Cent nouveaux puits forés tous les ans« Nos puits sont dispersés dans une zone assez étendue, ajoute Arnaud. Ces distances ne facilitent pas le travail. En mer ou dans le delta, les GTS (gazing testing satellite) réalisent des tests réguliers de production dans le but de l’optimiser. Chaque année, nous forons cent nouveaux puits. » Des opérations permanentes qui nécessitent du personnel hautement qualifié. Aswari Harsuma est un jeune opérateur de puits. Il travaille sur le GTS2. Pour l’atteindre, il faut monter à bord d’un bateau à moteur et sillonner la rivière dans un décor de jungle.
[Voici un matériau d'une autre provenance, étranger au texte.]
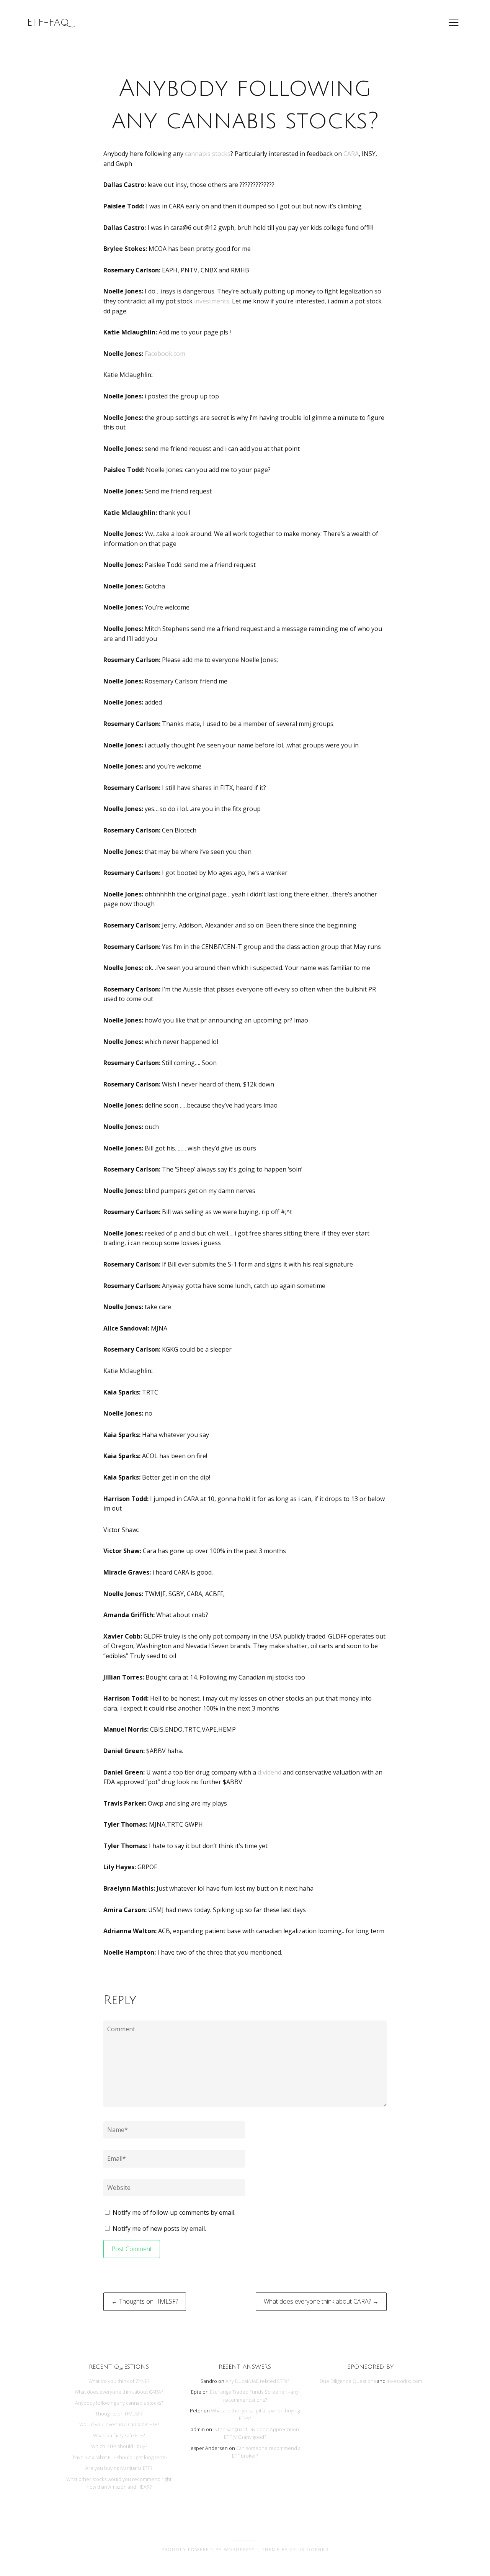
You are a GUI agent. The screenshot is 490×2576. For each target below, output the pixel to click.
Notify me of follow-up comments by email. (174, 2212)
C’est là, au milieu de nulle part, qu’on découvre cette installation. Elle est reliée par un pipeline qui se perd dans la végétation. Un panneau indique la présence de crocodiles. Le contraste est saisissant. C’est le quotidien d’Aswari. « Je viens ici plusieurs fois par jour pour contrôler que tout fonctionne, lance-t-il. Nous avons une check-list à suivre, des tests à effectuer et des petites réparations à faire si nécessaire. »
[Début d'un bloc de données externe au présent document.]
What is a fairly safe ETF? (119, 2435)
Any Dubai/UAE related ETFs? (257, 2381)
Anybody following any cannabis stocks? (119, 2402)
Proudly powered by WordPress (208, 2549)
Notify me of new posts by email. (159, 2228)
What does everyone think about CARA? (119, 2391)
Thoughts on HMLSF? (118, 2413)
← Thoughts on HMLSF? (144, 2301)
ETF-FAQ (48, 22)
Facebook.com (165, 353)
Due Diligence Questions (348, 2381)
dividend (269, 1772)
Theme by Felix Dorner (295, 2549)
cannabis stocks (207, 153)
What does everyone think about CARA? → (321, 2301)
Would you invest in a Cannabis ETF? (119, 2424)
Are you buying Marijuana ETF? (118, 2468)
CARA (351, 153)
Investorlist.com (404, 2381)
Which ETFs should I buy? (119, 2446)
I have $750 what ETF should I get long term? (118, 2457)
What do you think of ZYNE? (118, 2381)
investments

Pour l’heure, il est temps de rentrer à CPU. Le trafic est important sur la rivière : bateaux de patrouille qui surveillent les sites, speedboats locaux pétaradants, barges de well service qui transportent du matériel pétrolier. Une journée comme une autre. Déjà plus de trente ans que Total est implanté dans le delta. Les problèmes existent. Myryanto le sait. Il est le superviseur GNS. « Mon travail consiste à faire en sorte que tout le monde se sente bien sur le site. » Gymnase, lieux de prières, restauration pour tous les goûts, CPU est une base où il fait bon vivre.  Myryanto exerce dans la région depuis de nombreuses années. « Vous savez, il arrive qu’on ait des vols sur des sites ou que des villageois s’attaquent aux pipelines. C’est très rare. D’abord, car c’est extrêmement dangereux. Ensuite les Indonésiens ont bien compris que tout cela était la propriété de l’Etat. Tout sabotage est passible de prison. Les locaux se plaignent souvent qu’on leur a pris leurs terres. Total a des représentants pour discuter de tout cela avec le gouvernement local ou la police. Tout est très réglementé. » Pour la compagnie française, côtoyer les communautés sans leur être néfaste est une priorité. Le delta du Mahakam reste une zone sensible. L’érosion de la mangrove avance avec l’élevage des fermes à crevettes. On sait aujourd’hui que ces élevages ont une incidence catastrophique sur l’écosystème. Bien que les activités de Total Indonésie aient un impact mineur sur l’environnement, le pétrolier a initié un programme pour sauvegarder ce delta en tant que sources de vie économique pour les communautés.

Beaucoup de défis
Pour qu’un site tel que CPU fonctionne les défis sont nombreux. Assurer la sécurité de tous est une priorité absolue. En cas de fuite, les émanations de gaz et de condensats peuvent être mortelles. Le compresseur, et sa puissance colossale, est surveillé de près. Les procédures de sécurité sont donc connues de tous et respectées à la lettre. Pour contrer toute éventuelle catastrophe, une seule solution : un contrôle permanent et une lourde maintenance quotidienne. Les formations du personnel empêchent la routine de s’installer et donc les accidents. Le roulement des équipes aussi. Elles travaillent deux semaines et se reposent une ou deux semaines. Tout dépend de la qualification et du contrat établi. L’isolement du site ne facilite pas les choses. Balikpapan se situe à 25 minutes d’hélicoptère mais sans ce moyen de transport coûteux, il faut compter deux heures de route puis une autre heure de bateau pour rejoindre CPU. Tous ces facteurs sont à prendre en compte pour comprendre le fonctionnement de ce terminal pétrolier. Et pour saluer le défi quotidien pour tous ceux qui y travaillent.